Am I a gazzillionaire that has no where else to blow money than at Lie-Nielsen? No. I am a humble public servant with a modest income.
Then how do I have such awesome tools?
I'm glad you asked!
The main trick, is to know what you need. I operated for a long time buying what I wanted, and wound up with a lot of tools I never used. Once I read "The Anarchist's Tool Chest" a whole new world was opened up to me. There are certain tools that are vital and more important than others.
Once I learned this, I was able to begin thinning out the dreck (although I am still working on it). Also, I came to the realization that a tool that you use every day for the next 40 years becomes fairly inexpensive, even at full retail. Paul Sellers calls them "Lifetime Tools." $300 is a lot of money for a brand new plane compared to five bucks for a rusted junker you found at your neighbor's garage sale. That is, until you try to use them.
If it really is a tool you use often, it works out to pennies a day.
The trap is the double ended side rabbet gizmo you think you couldn't possibly cut sliding dovetails without. I have a tool like this that i have never used. That one is expensive. I want to use tools, not find room to store a collection.
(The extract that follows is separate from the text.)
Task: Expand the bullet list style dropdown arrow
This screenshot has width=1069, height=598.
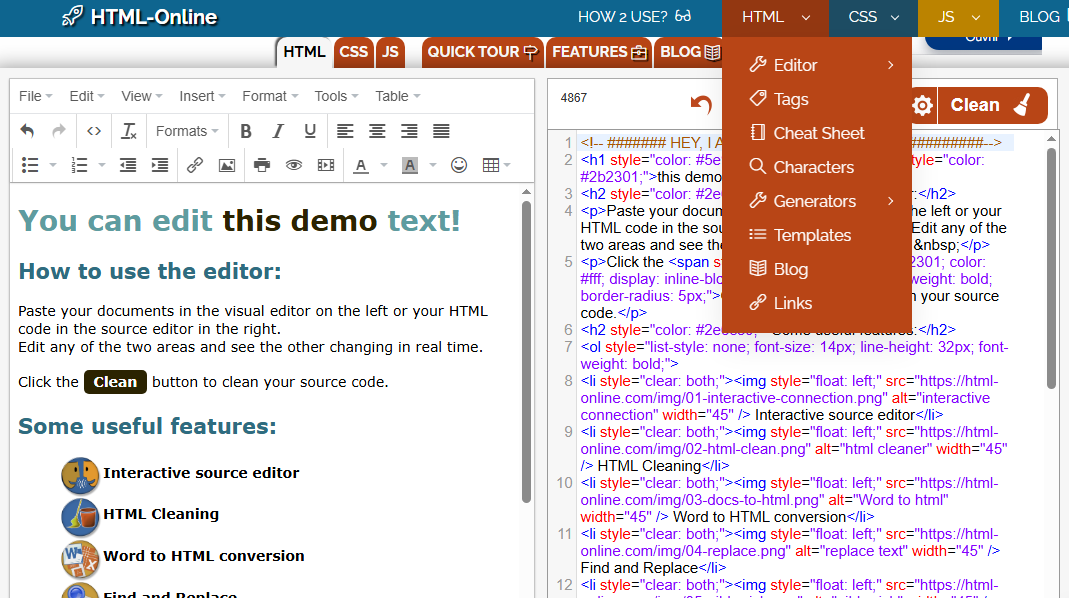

Here are a couple tips on getting some fantastic tools in your tool chest:
1) Don't compromise. Don't get an Anant plane because the catalog shows it being 1/5 the price of the Lee Valley that you really want. You will upgrade at some point. Save money by doing it from the start. Worst comes to worst, you can sell a good plane on eBay for nearly the price you paid for it.
2) Stick to a budget. Many of the tools I have I purchased with my "tool fund." This is a small amount of money (agreed upon by SWMBO) set aside every month for the purchase of new tools. I might have to save up for a year for a new plane, but that is OK. Once I have it, it will likely stay in my chest forever.
3) Old, used tools are OK. In fact, many old tools are better than what is offered today. I dare you to find a new brace and a set of bits that can touch mine, which only cost a few bucks from a used tool dealer. A reputable dealer will even help you weed out the good stuff. You might need to learn a bit to rehab an old tool, but for the most part it is worth it. There is a lot of great advice on the internet regarding this.
4) Make your own tools. You are a woodworker, after all. Marking and measuring tools, planes, jigs, workholding (including a proper workbench). All these are things that can be bought, but can be made often just as well.
5) Learn how to cut joints with the tools you already have. Perhaps this is one of the more important of all. Don't think that you need a mortise chisel and a router plane to cut a mortise and tenon. Many oldtimers made fine furniture with only a chisel and a saw. You can, too. You might find that you make these joints so seldom you might not need those tools. Or, you might make so many that you can justify the expense. Your choice, but the basic skill is important for you to learn.
In fact, this all goes really well with what I call the Basic Tool Kit. Click on the label at the end of this post if you are intrigued. There are a few tools that you need to get started. From there, you might be able to better determine the next tool you need.
Whatever you do, make sure you get a tool you won't have to replace. It is cheaper in the long run that way, and you will have the benefit of those nice tools not getting in the way of enjoyment from your woodwork.
Whether you spend lots of money on your tools or not, be a Tool Snob and make sure the tools you buy will stay in your chest forever.